▸ **TO DO**
Retype the lines from the one containing "Viewport: 1124px width, 404px height." through the last line of the entries below, exactly and in full, omitting every image.

*** INPUT MATERIAL ***

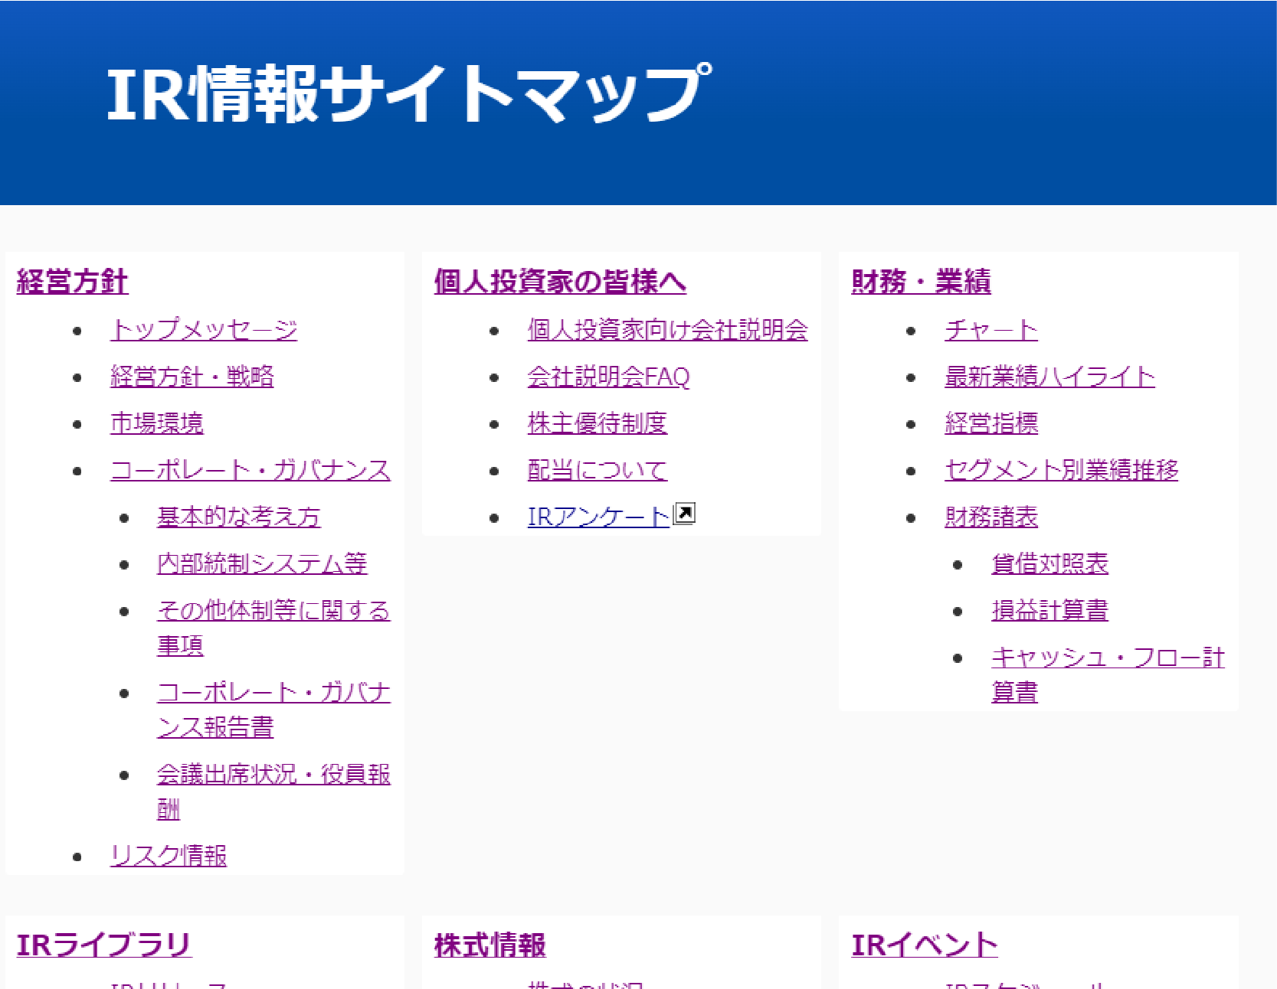Select 最新業績ハイライト link
This screenshot has width=1277, height=989.
tap(1049, 377)
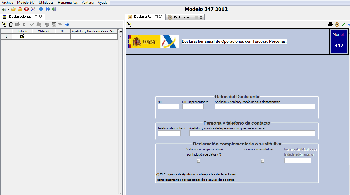This screenshot has width=350, height=195.
Task: Click the round Declarados pages icon beside printer
Action: 336,24
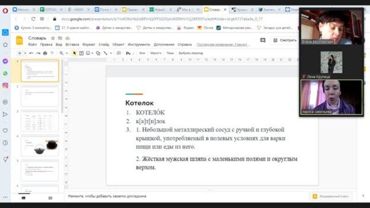Click the undo arrow in the toolbar

point(31,53)
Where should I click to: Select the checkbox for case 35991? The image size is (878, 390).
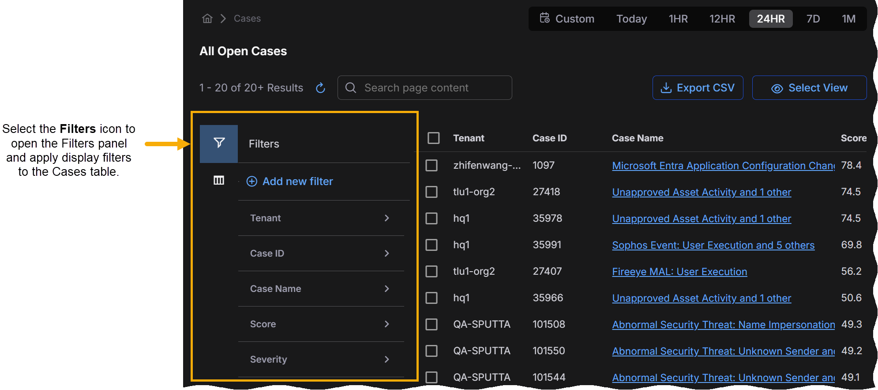pyautogui.click(x=431, y=245)
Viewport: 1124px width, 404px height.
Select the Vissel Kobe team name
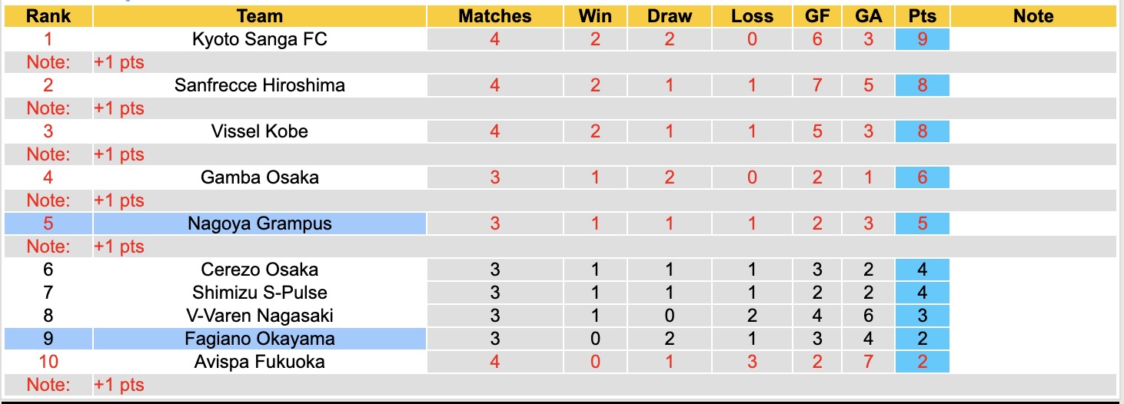(x=260, y=131)
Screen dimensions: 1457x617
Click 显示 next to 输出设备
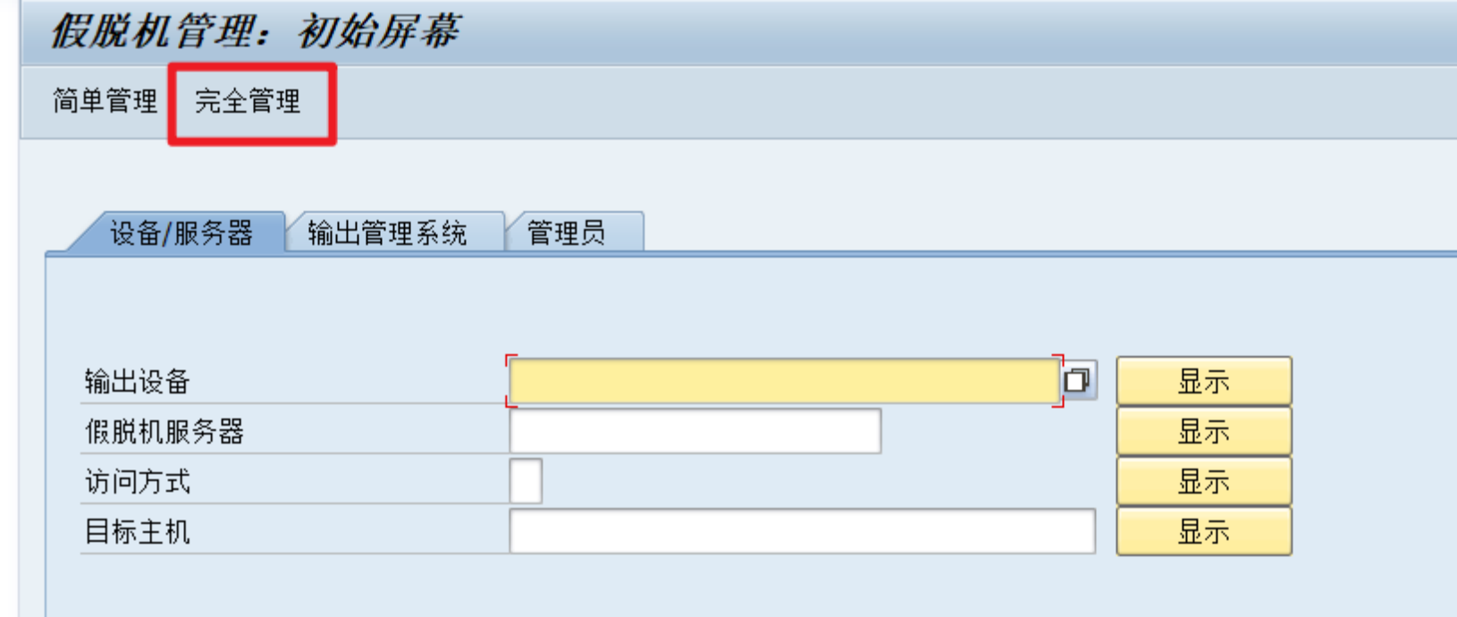click(1203, 379)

*** End of INPUT MATERIAL ***

▸ **PROBLEM SOLUTION**
Viewport: 1124px width, 404px height.
Select the Vissel Kobe team name
(x=260, y=131)
Screen dimensions: 1457x617
Click 显示 next to 输出设备
click(1203, 379)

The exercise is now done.